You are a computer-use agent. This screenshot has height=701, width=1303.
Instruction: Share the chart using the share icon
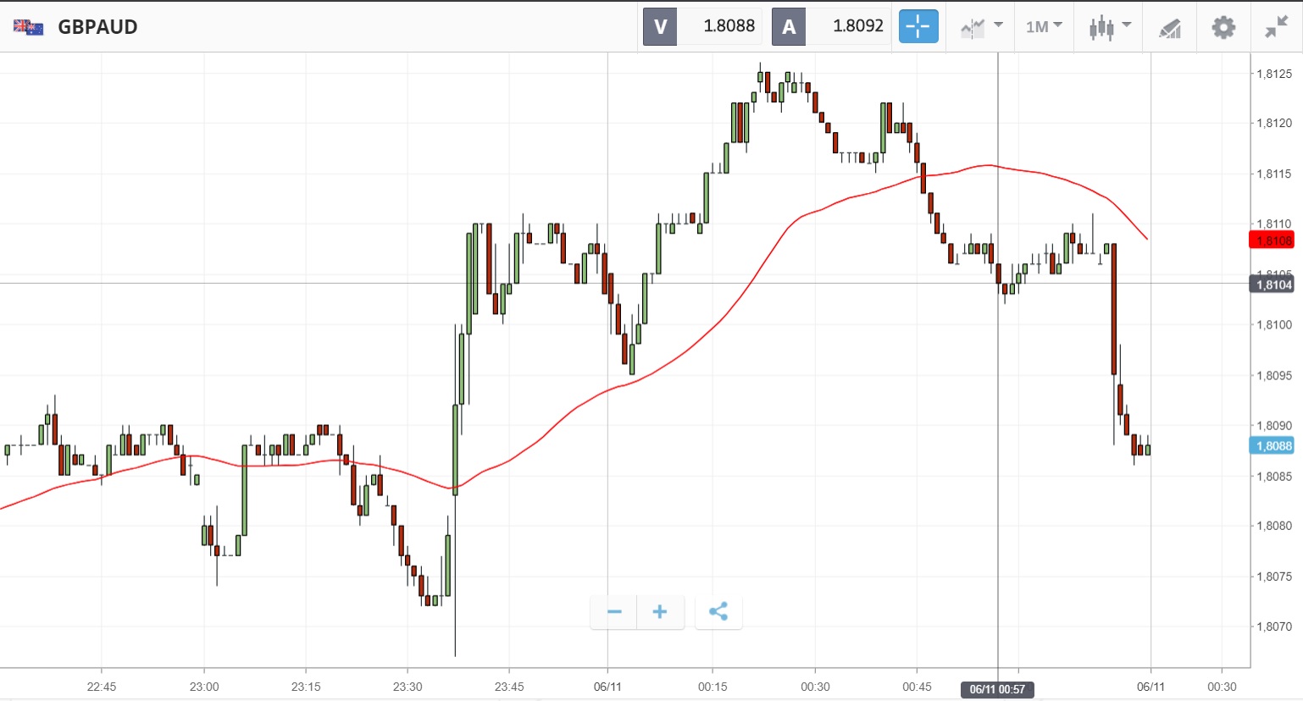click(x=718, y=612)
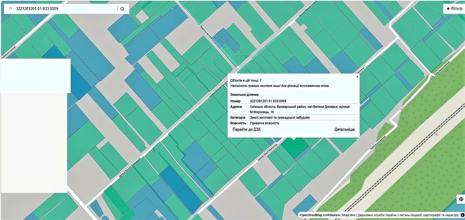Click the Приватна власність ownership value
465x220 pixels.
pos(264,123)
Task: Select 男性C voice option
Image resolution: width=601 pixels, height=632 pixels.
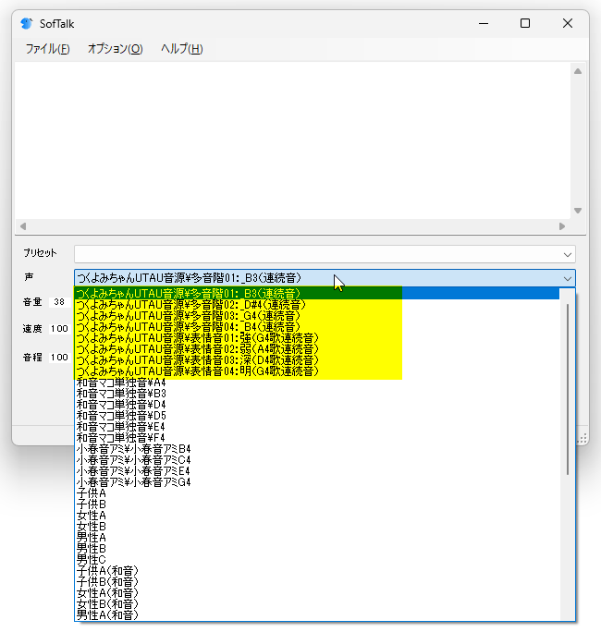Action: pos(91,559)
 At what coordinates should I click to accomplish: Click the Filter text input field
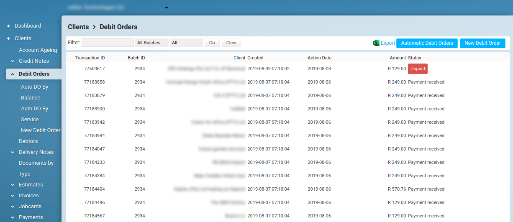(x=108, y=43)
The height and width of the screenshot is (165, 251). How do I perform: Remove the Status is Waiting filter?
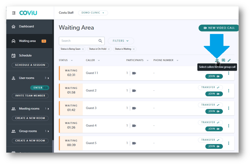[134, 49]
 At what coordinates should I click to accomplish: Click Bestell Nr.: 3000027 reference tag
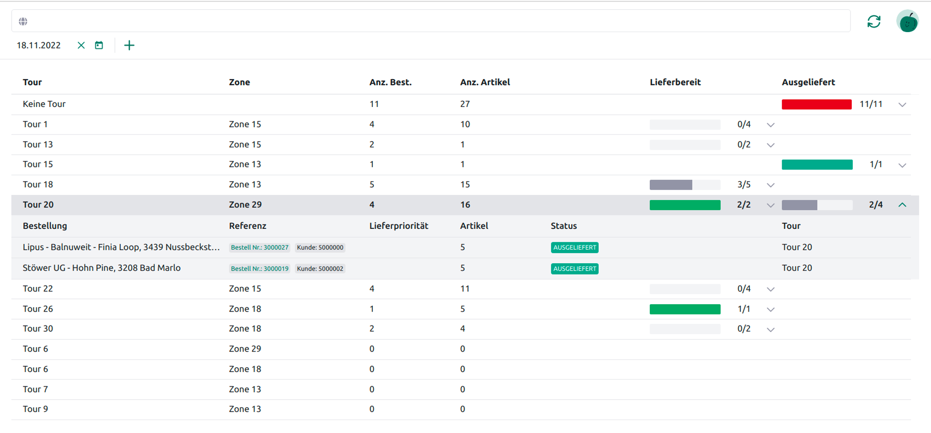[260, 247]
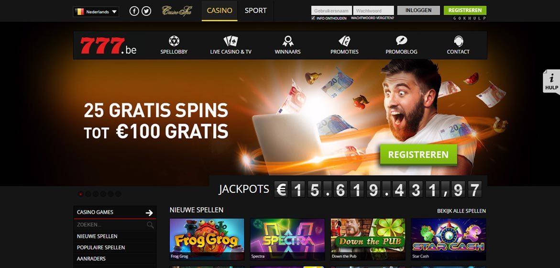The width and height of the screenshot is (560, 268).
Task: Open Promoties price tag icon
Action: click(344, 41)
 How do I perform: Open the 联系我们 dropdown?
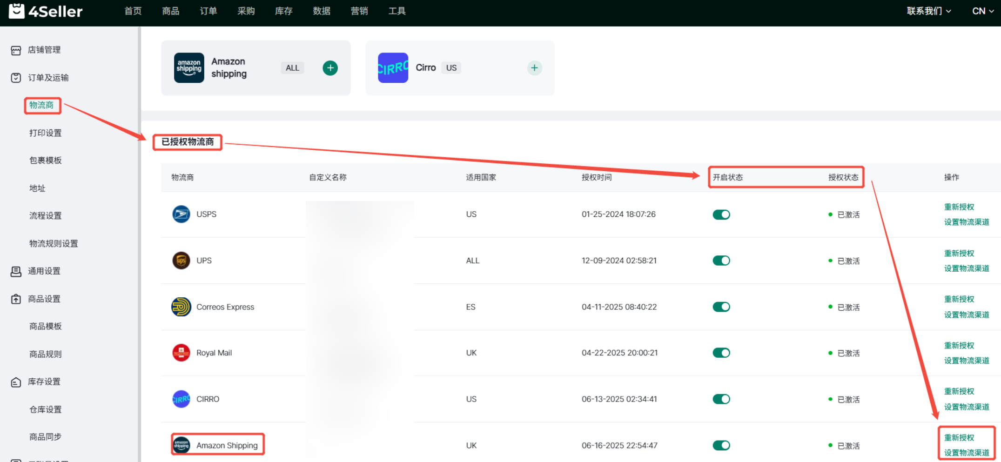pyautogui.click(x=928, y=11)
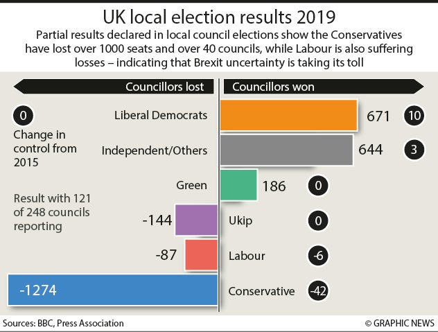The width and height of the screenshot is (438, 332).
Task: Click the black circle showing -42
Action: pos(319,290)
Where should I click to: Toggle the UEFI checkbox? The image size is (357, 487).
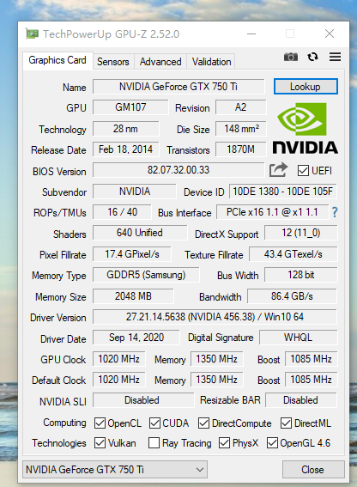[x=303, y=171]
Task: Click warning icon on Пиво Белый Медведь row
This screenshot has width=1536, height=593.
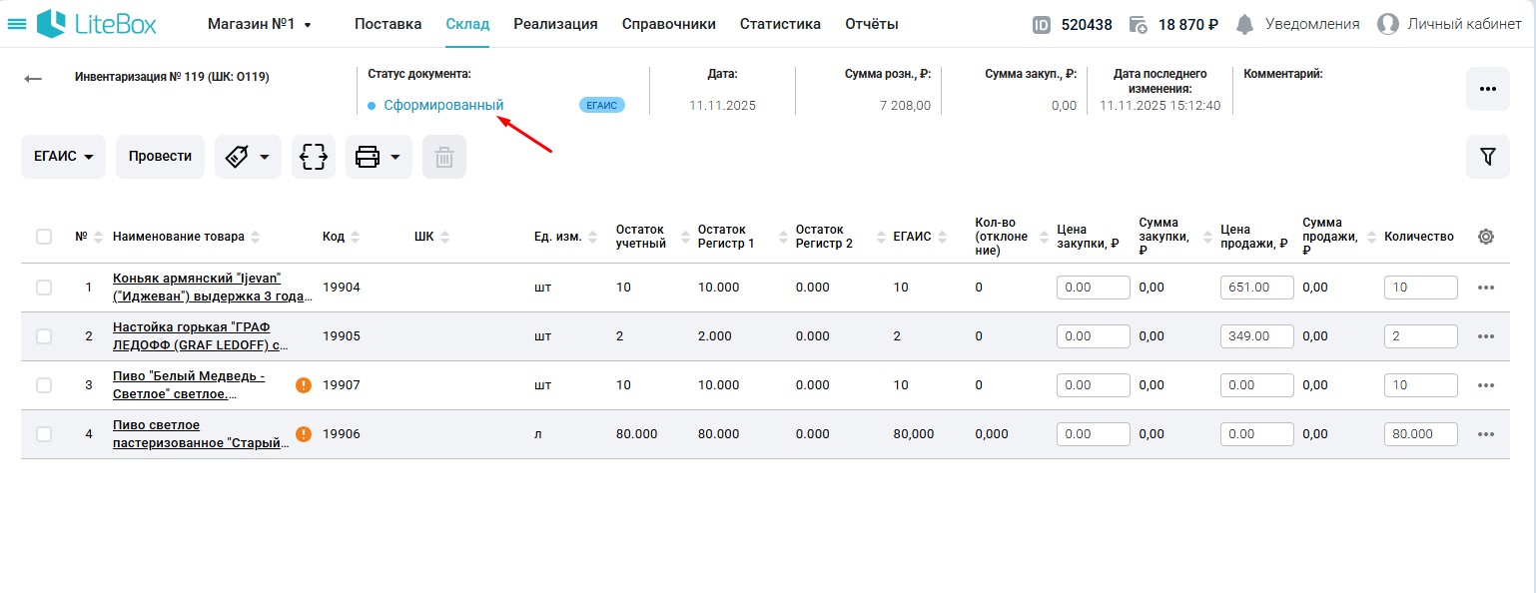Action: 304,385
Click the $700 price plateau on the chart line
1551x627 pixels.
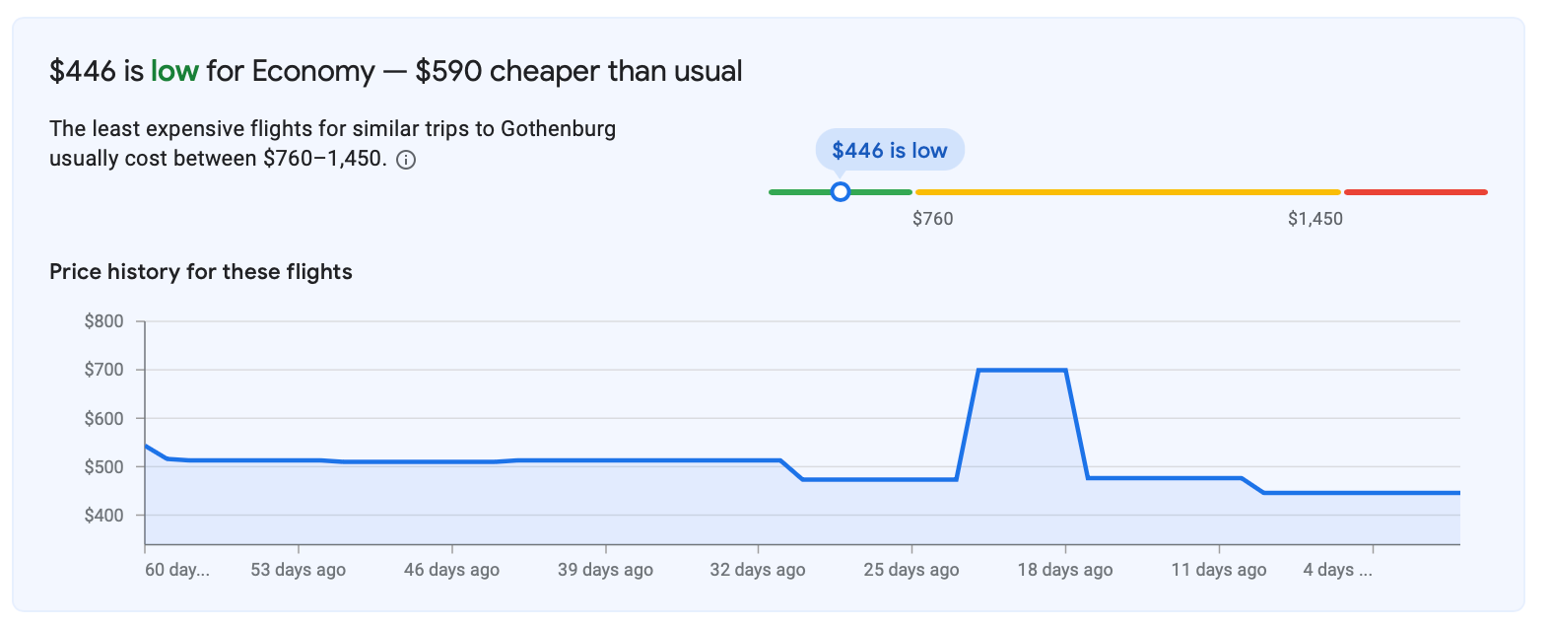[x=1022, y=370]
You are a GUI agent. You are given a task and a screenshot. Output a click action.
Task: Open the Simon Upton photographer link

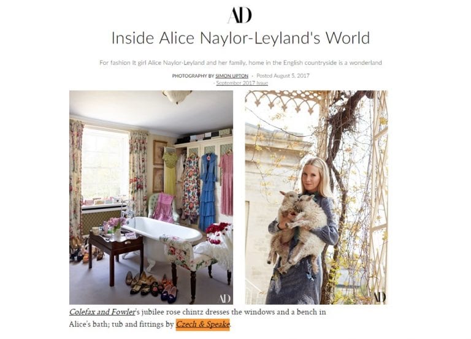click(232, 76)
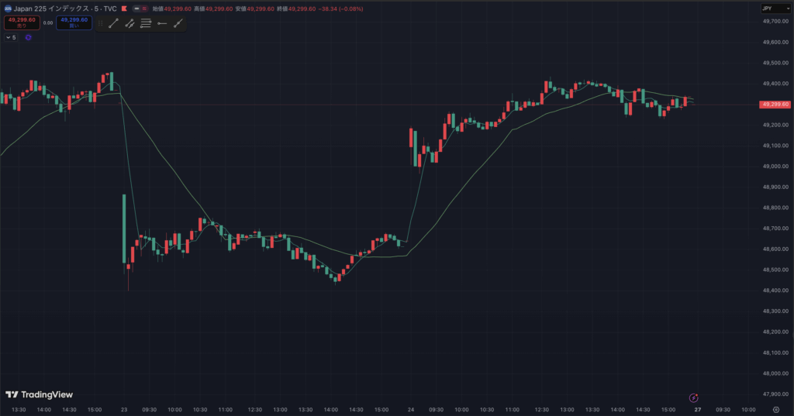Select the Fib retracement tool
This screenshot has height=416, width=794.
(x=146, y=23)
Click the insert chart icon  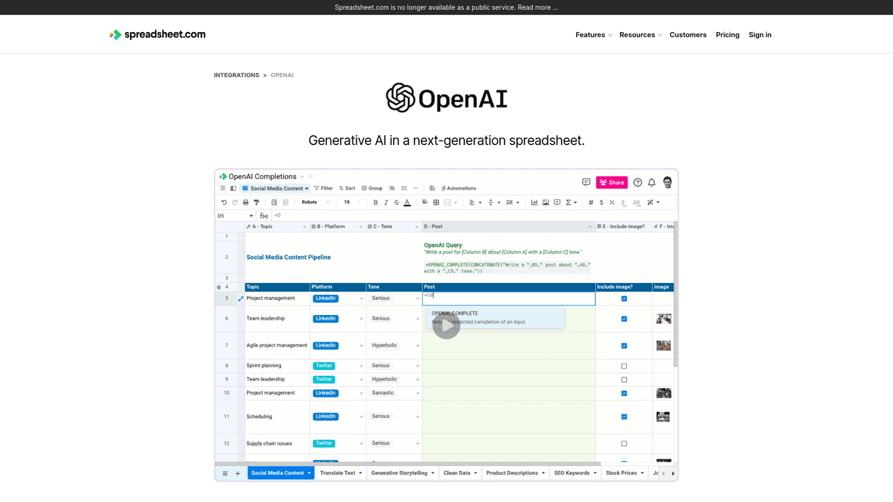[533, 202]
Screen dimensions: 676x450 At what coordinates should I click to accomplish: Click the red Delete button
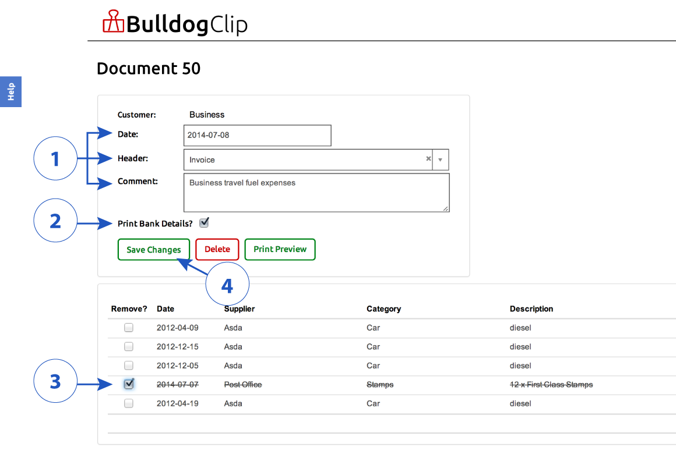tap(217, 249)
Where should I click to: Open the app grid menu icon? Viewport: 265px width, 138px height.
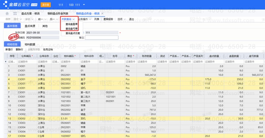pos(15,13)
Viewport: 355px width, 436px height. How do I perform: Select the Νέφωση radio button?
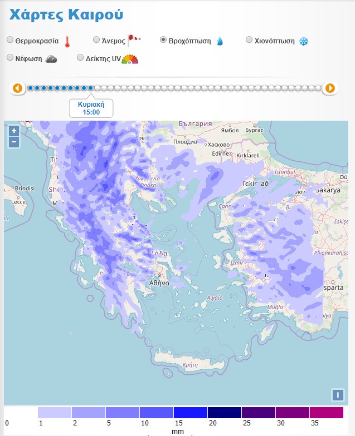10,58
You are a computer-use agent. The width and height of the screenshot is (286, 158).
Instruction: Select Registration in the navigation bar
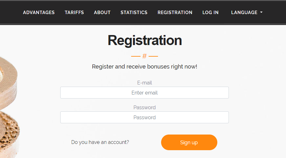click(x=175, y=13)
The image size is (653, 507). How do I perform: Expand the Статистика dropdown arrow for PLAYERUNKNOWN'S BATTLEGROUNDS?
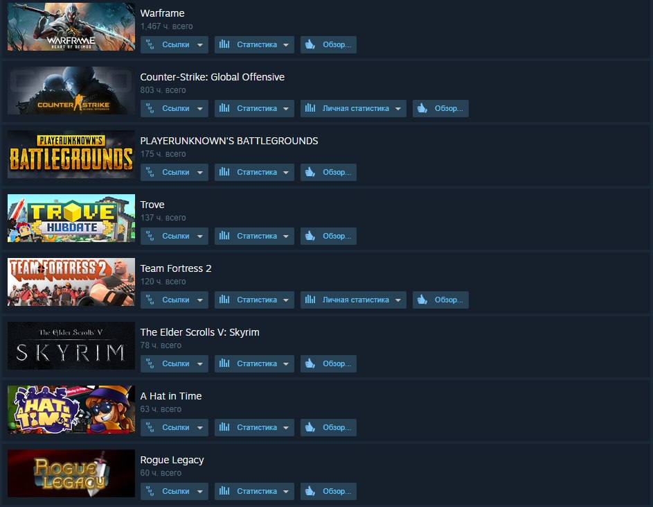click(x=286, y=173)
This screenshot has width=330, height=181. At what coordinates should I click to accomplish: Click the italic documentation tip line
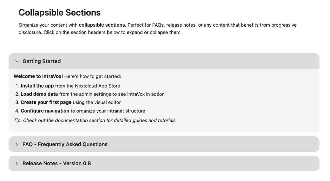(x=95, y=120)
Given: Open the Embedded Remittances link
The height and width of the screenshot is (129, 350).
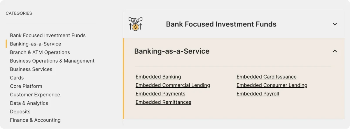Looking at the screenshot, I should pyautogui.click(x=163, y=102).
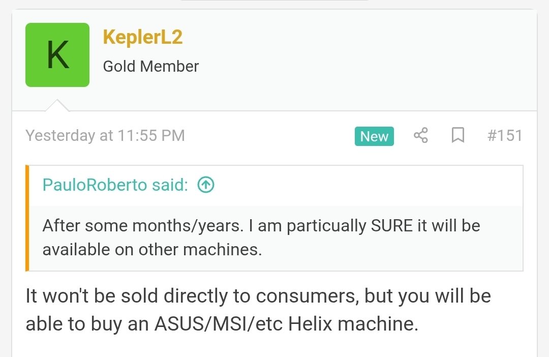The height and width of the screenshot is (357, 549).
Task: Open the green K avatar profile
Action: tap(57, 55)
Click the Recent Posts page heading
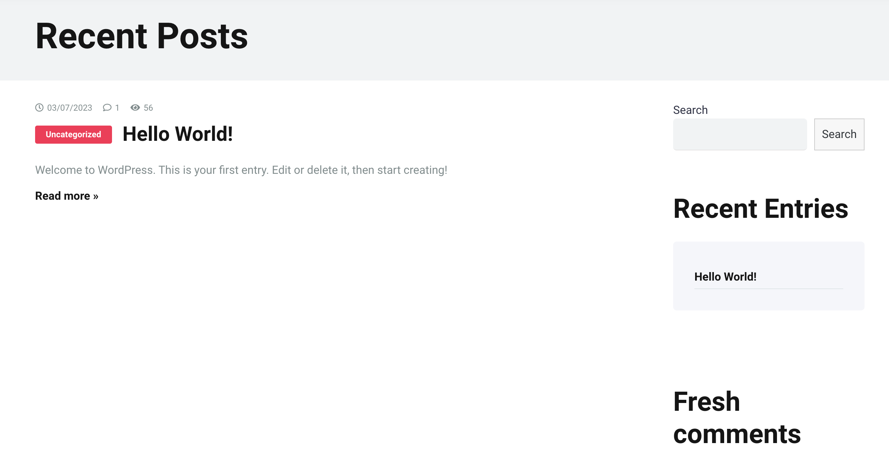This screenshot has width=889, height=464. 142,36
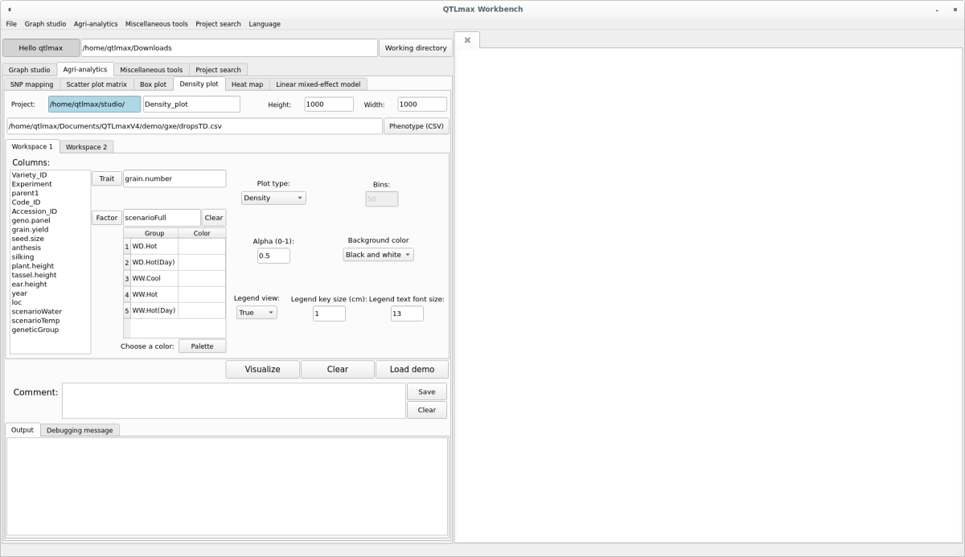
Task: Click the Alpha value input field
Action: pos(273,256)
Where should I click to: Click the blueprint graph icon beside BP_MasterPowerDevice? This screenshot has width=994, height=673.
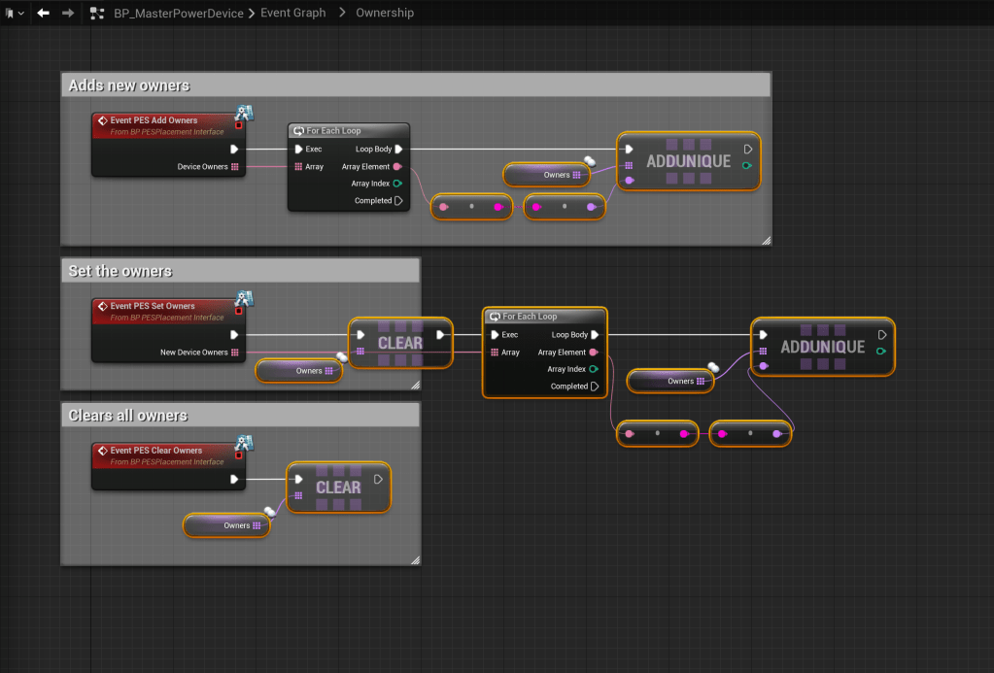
++++++
» **Task prompt**
Filter the listing so that only lines holding the word "agent" remain, and copy those lines.

» **Response**
You are a computer-use agent. This screenshot has height=701, width=1303.
You are a GUI agent. You are given a task and a screenshot. Output a click action.
You are a computer-use agent. The width and height of the screenshot is (286, 158).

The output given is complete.